ABOUT THIS EXERCISE: Pictures do not belong in the copy. Output exactly the lines from the one containing "Task: Open the font size dropdown" to the end of the listing below.

(DATA SHOWN)

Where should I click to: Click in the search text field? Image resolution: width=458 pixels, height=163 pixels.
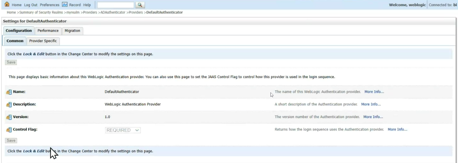116,5
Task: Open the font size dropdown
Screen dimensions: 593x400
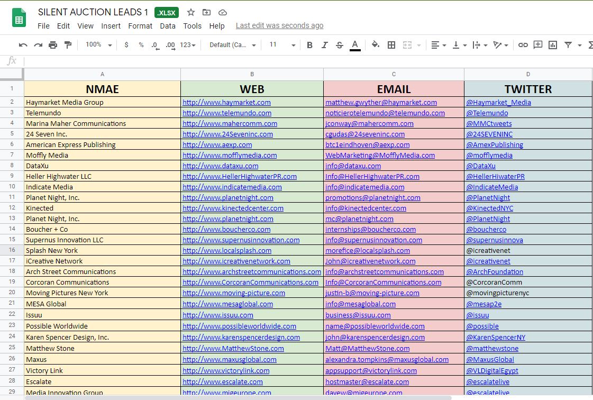Action: coord(281,45)
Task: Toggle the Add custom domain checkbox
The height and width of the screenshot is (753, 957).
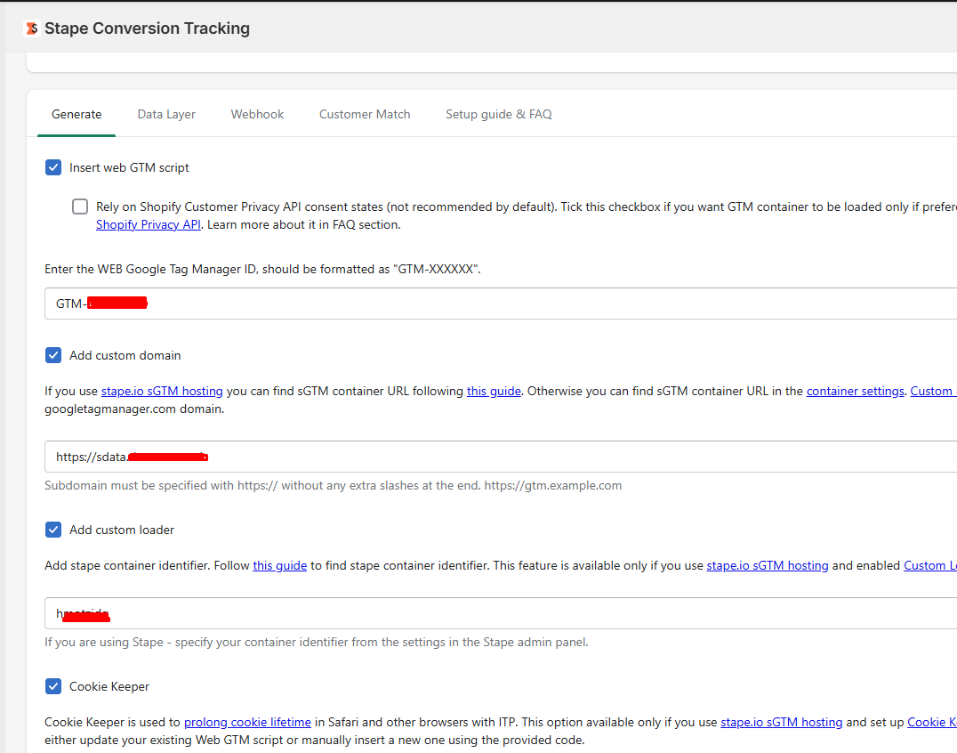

(End DATA SHOWN)

EXERCISE RESULT:
Task: Open the font size dropdown
Screen dimensions: 593x400
Action: coord(281,45)
Task: Toggle the Add custom domain checkbox
The height and width of the screenshot is (753, 957).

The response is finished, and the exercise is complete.